— START DATA SUPPLIED —

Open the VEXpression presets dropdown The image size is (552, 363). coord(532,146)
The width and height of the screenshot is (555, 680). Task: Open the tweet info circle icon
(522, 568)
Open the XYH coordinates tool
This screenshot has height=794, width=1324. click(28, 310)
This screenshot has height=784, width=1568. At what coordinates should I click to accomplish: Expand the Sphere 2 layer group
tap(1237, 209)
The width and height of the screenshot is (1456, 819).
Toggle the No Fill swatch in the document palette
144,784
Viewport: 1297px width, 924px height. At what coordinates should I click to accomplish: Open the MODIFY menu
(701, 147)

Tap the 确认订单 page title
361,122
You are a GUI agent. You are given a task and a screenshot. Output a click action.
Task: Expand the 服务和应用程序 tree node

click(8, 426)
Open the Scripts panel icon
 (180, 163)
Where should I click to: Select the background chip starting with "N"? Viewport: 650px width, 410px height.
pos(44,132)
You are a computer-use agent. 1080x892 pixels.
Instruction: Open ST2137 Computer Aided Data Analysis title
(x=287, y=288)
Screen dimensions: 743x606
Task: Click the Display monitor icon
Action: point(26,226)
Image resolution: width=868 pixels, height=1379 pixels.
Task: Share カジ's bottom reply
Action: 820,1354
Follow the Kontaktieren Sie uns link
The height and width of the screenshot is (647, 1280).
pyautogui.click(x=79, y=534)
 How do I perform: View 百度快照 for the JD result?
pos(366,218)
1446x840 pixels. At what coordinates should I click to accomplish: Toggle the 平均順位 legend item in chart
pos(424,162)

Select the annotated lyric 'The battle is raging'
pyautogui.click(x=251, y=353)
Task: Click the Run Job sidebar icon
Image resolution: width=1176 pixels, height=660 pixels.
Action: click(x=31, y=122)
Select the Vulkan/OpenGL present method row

— END DATA SUPPLIED —

# PROMPT
Count the lines in the entries above that contain the word "Expand", where case counts, and reply with only the number.

# RESULT OF THIS EXERCISE
2